▶ _TASK STATEMENT_:
Return the listing's lines word for word, from its first line through the line containing "The image size is (597, 747). pos(556,153)", leaving out the pictures.

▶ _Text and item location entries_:
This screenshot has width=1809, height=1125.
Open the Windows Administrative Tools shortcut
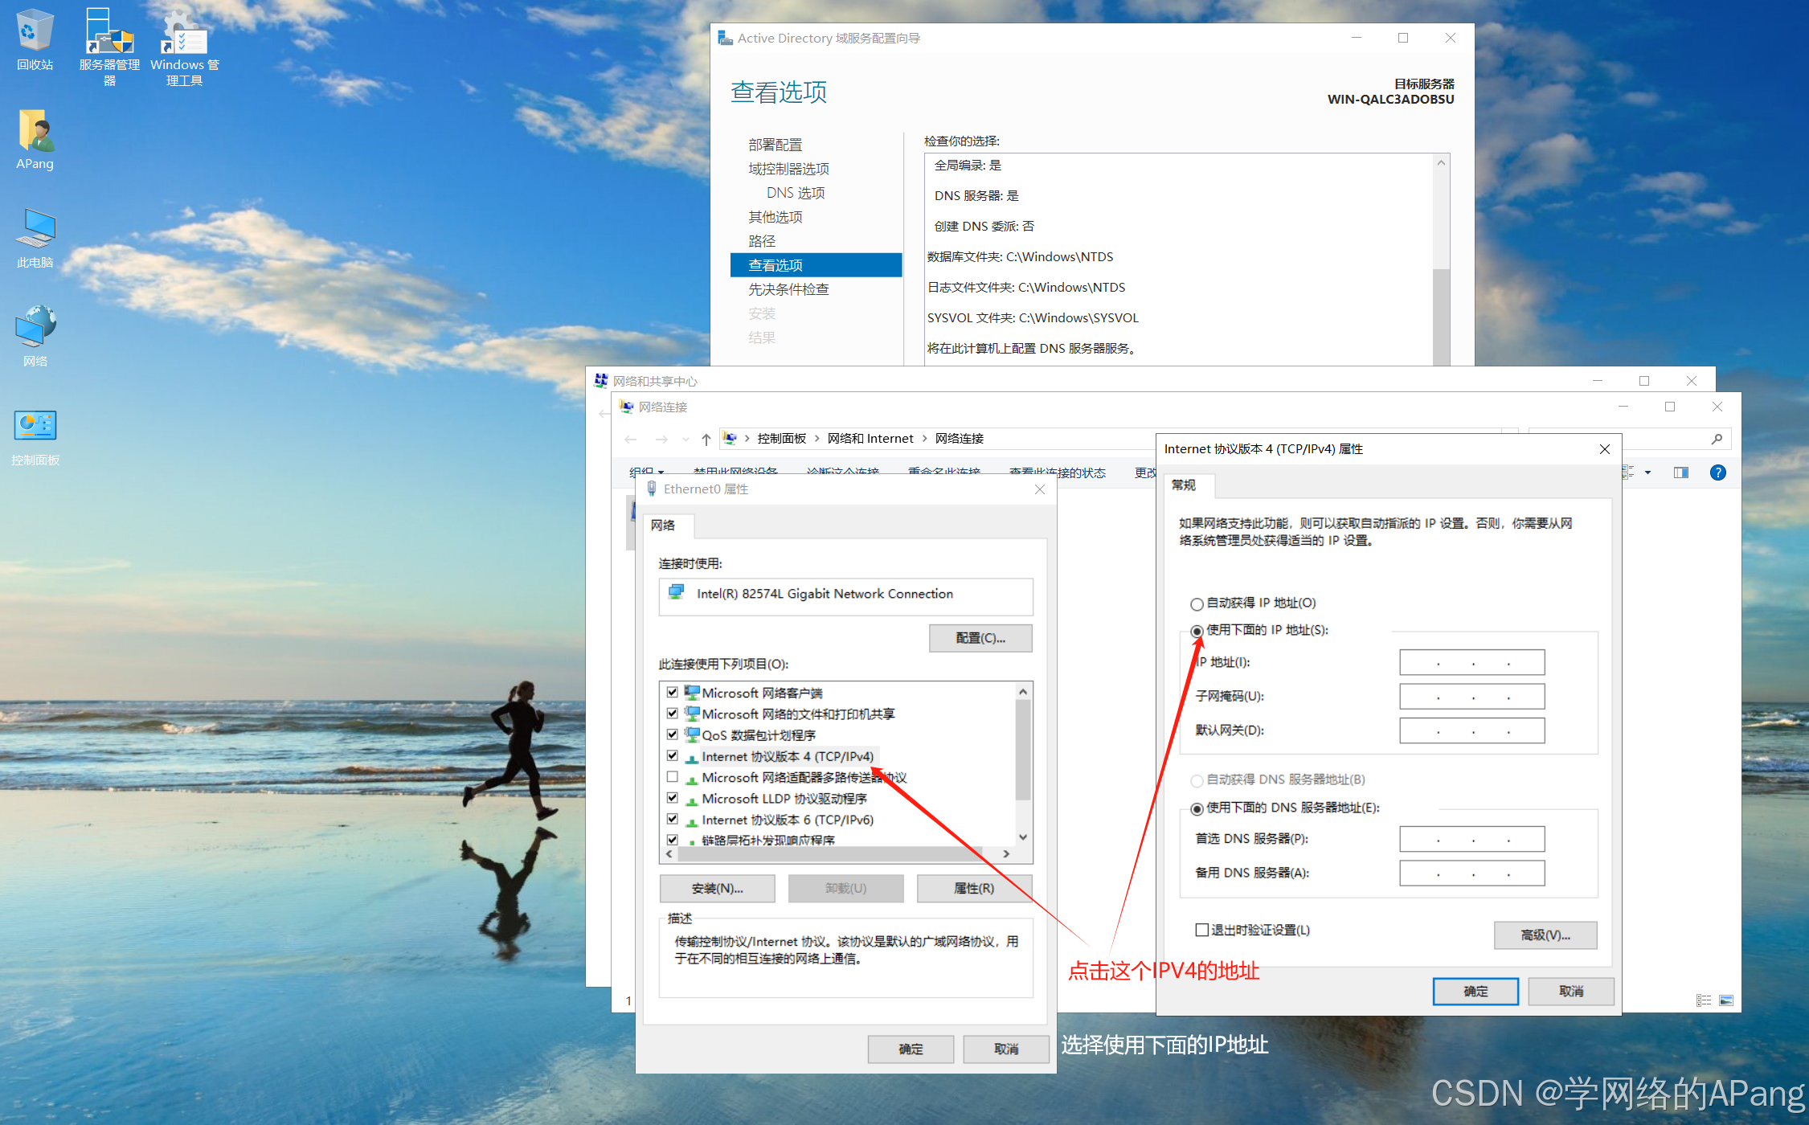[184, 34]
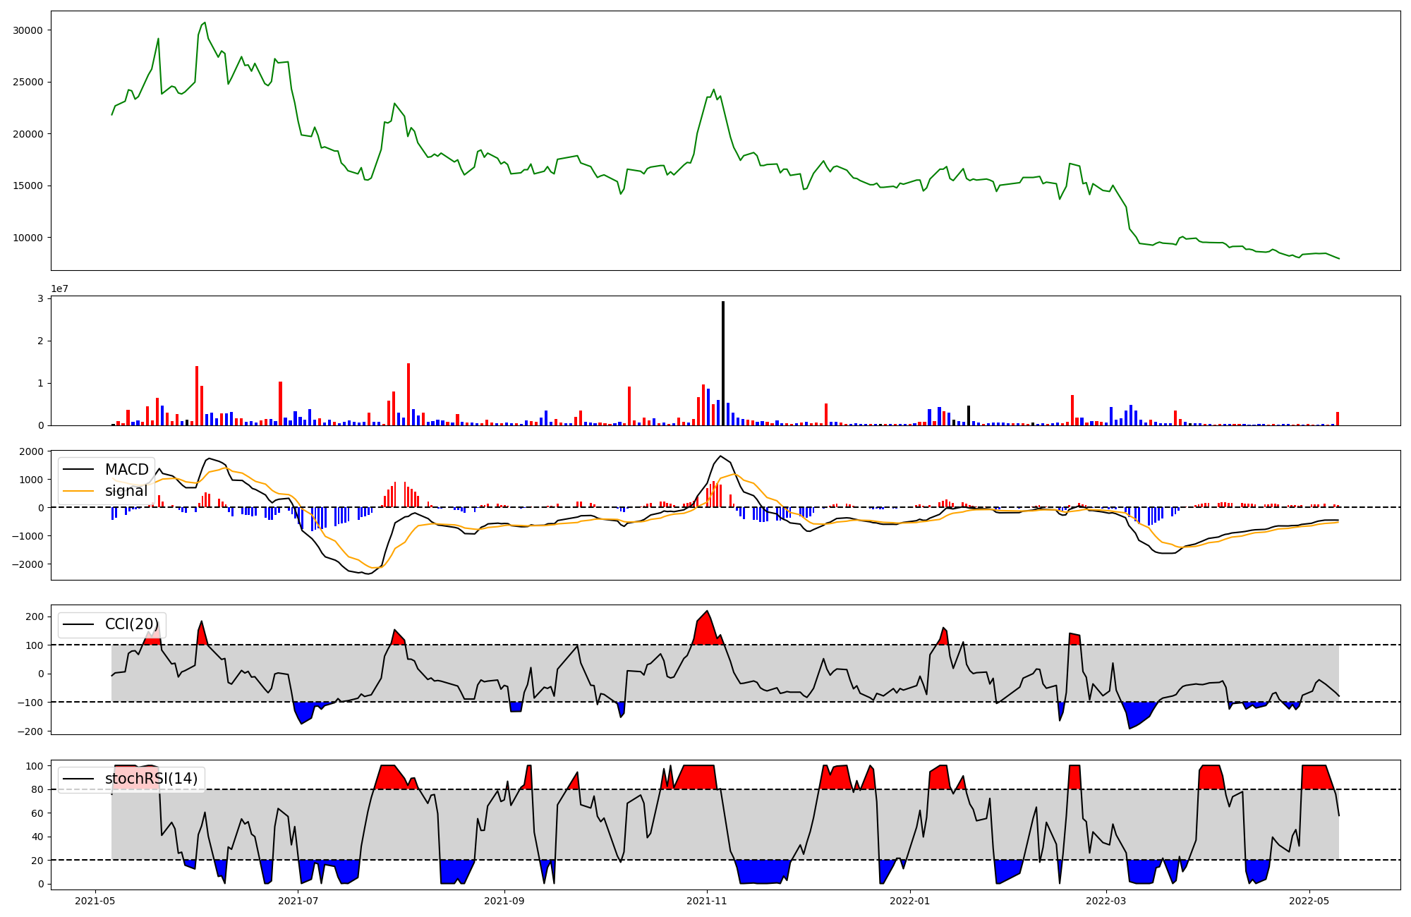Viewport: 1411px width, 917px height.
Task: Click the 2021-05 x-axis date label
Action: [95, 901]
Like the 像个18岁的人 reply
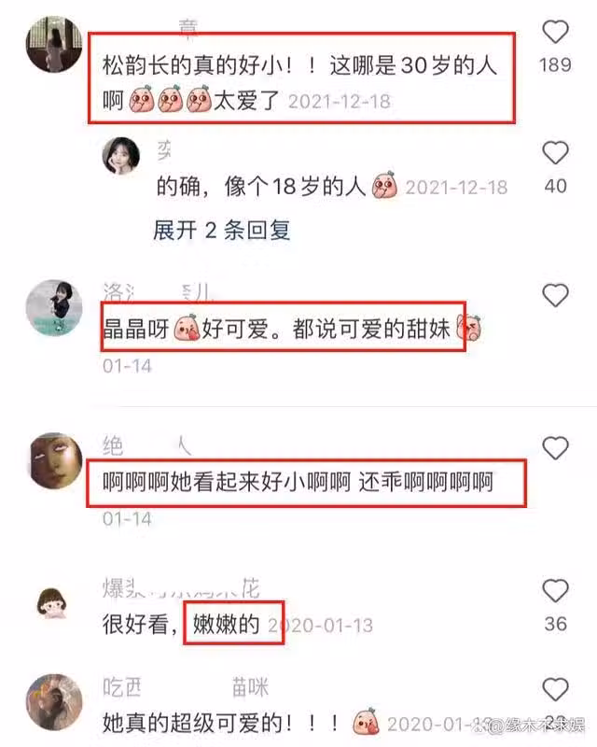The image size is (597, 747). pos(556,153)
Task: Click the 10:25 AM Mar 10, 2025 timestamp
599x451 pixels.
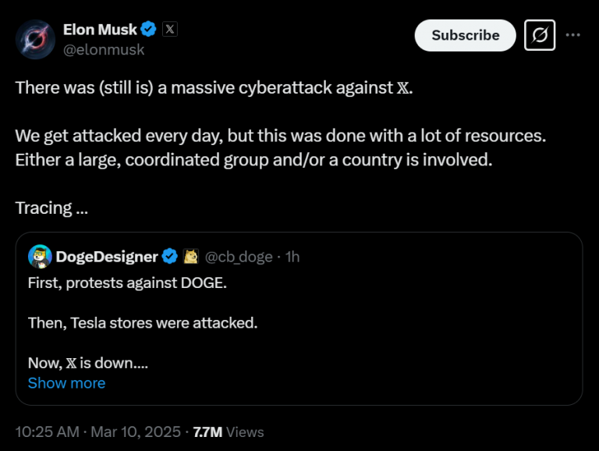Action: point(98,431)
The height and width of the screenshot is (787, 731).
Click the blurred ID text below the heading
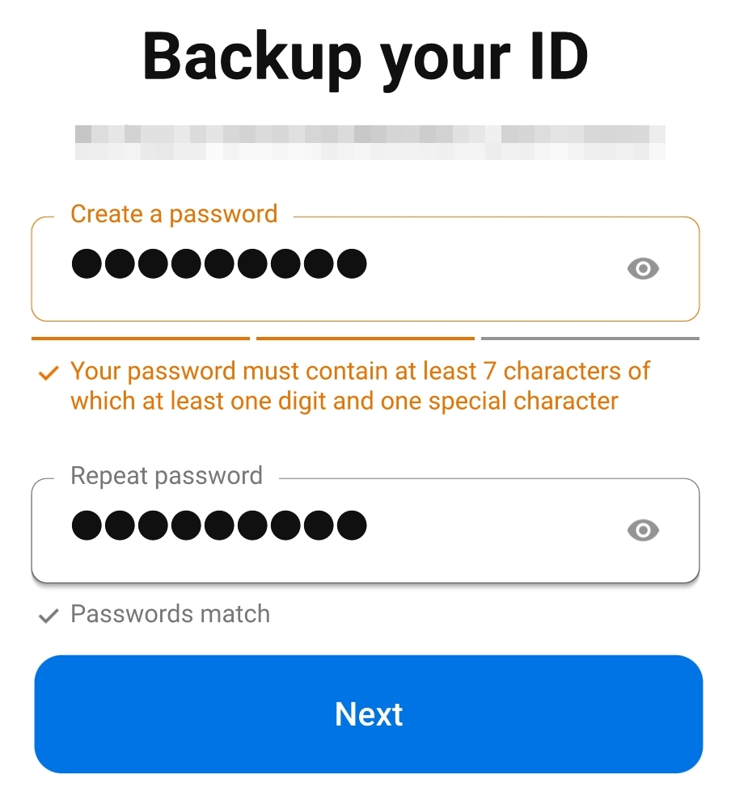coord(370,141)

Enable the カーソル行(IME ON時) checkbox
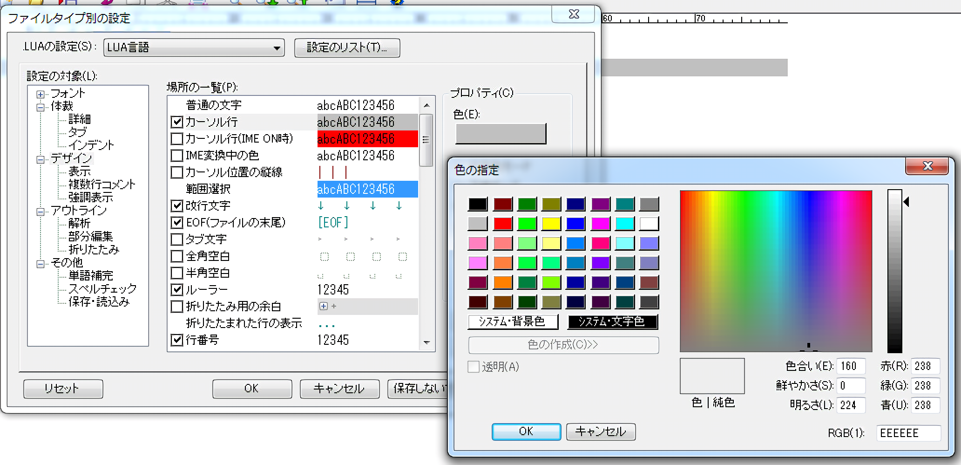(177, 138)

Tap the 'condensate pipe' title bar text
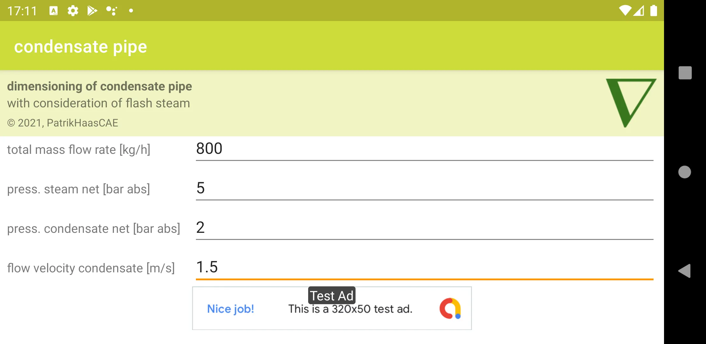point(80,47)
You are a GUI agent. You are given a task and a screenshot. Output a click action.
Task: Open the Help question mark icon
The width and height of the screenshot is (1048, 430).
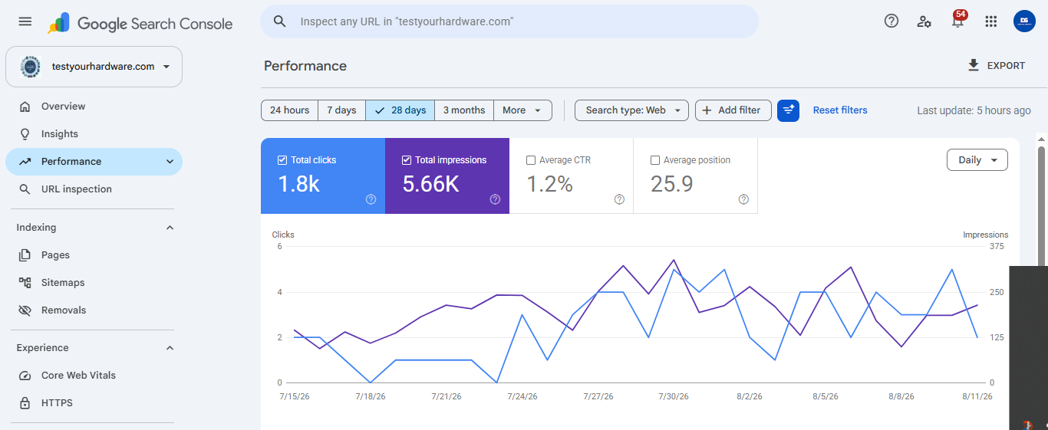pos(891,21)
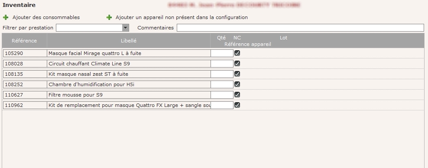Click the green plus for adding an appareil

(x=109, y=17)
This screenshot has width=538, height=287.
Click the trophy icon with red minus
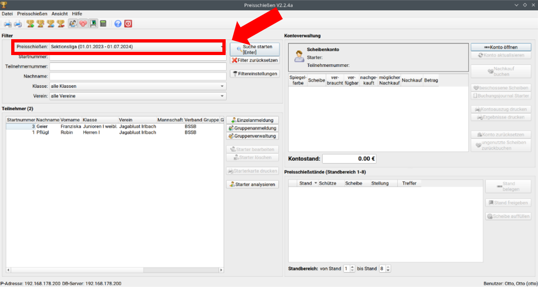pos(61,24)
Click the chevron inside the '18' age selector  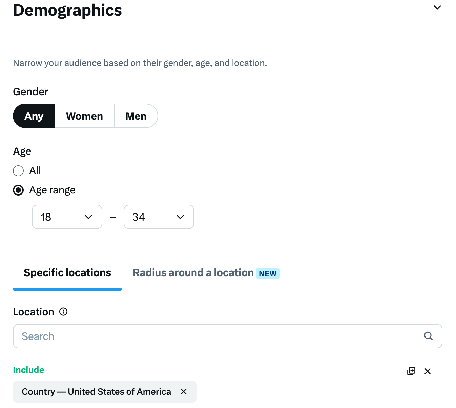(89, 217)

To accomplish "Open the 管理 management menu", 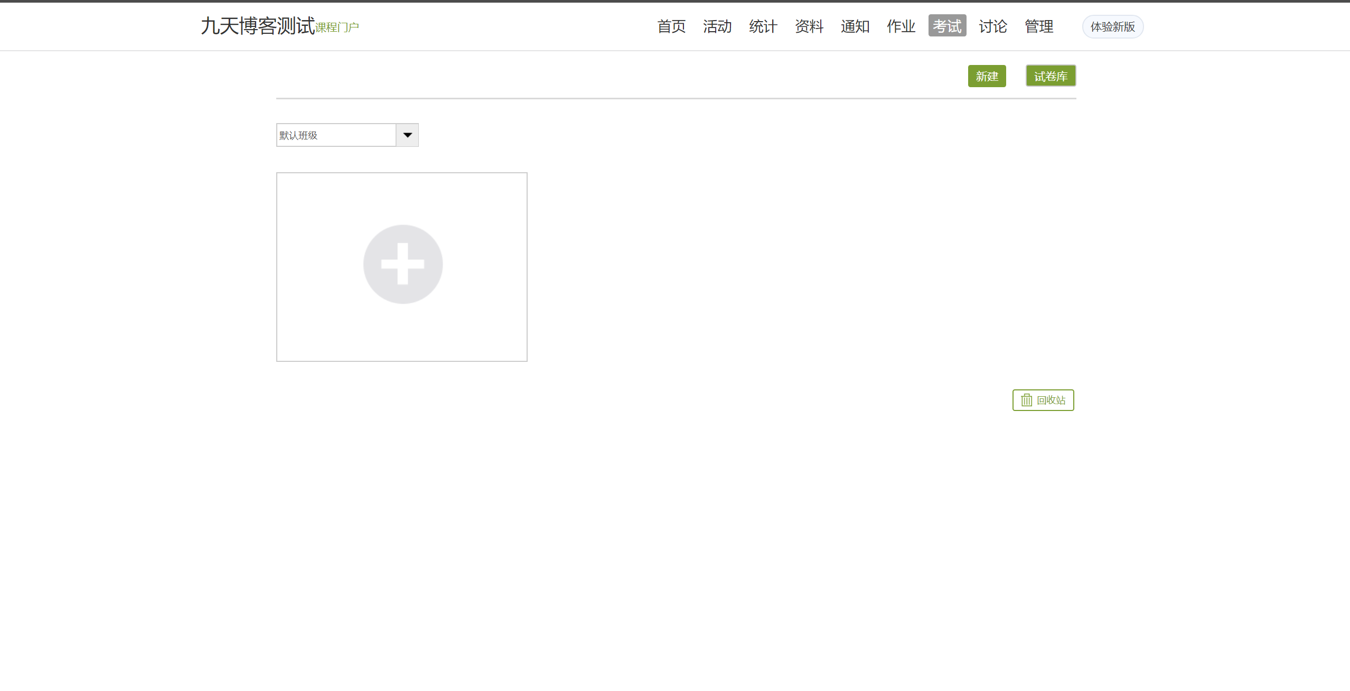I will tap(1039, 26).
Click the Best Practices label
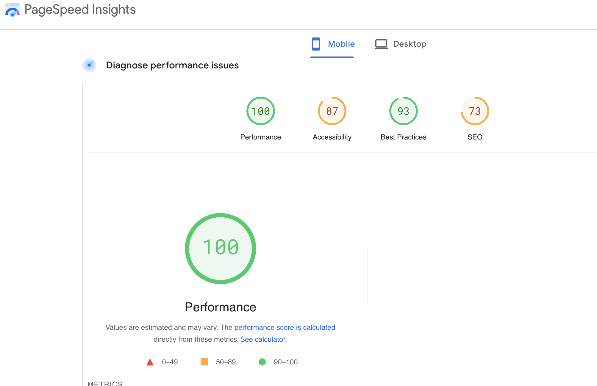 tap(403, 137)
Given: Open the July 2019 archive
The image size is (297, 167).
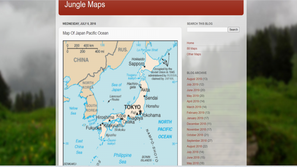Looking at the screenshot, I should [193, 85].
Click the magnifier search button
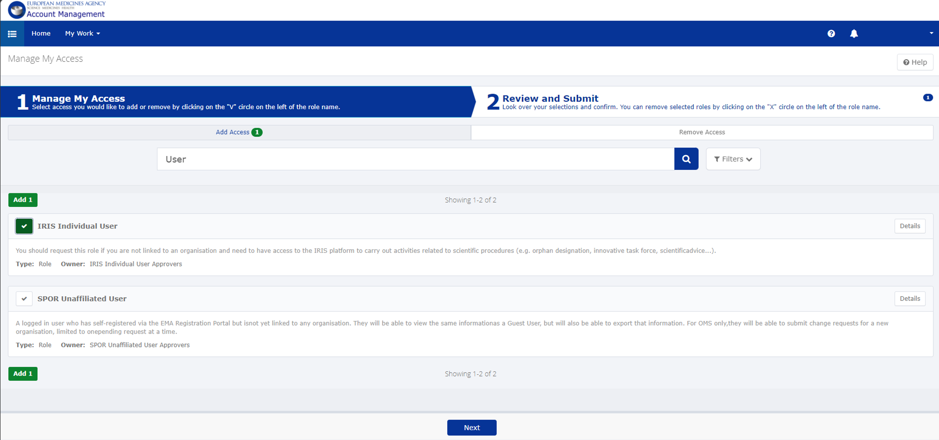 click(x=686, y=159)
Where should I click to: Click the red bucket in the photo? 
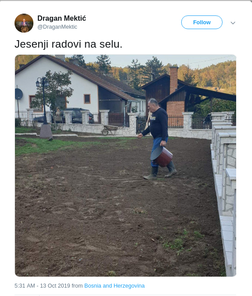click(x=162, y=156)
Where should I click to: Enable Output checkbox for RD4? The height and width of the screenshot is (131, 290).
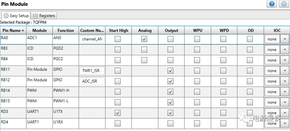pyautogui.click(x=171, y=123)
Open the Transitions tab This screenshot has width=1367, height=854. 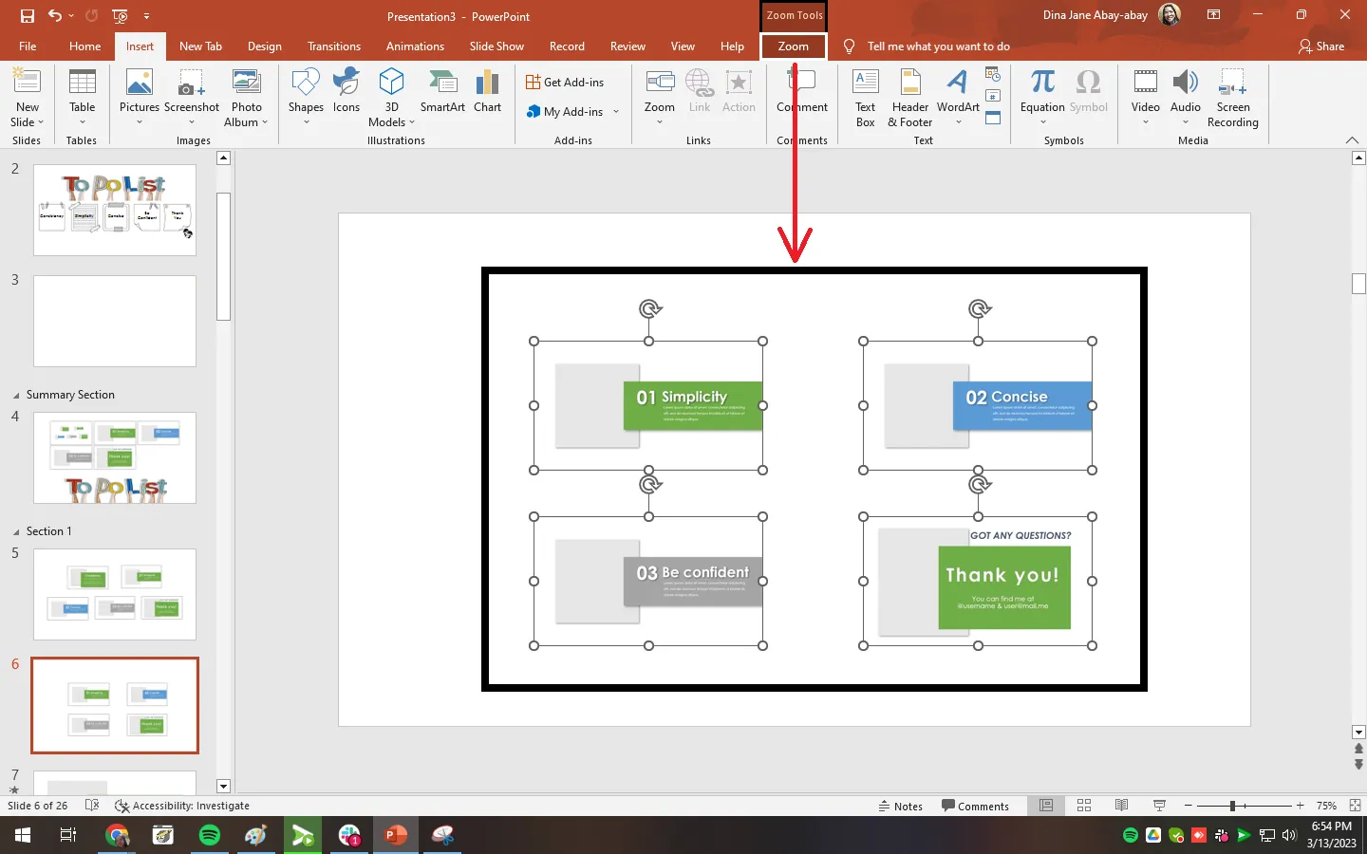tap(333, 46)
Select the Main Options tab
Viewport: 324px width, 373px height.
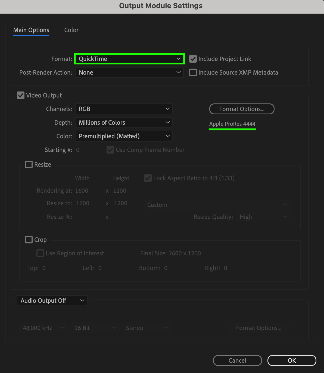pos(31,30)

▶ _WRITTEN ANSWER_:
This screenshot has width=1809, height=1125.
Open the Windows Administrative Tools shortcut
[184, 34]
Viewport: 1411px width, 917px height.
Task: Click the 2021-05 x-axis date label
Action: [95, 901]
Like the 像个18岁的人 reply
The image size is (597, 747). pos(556,153)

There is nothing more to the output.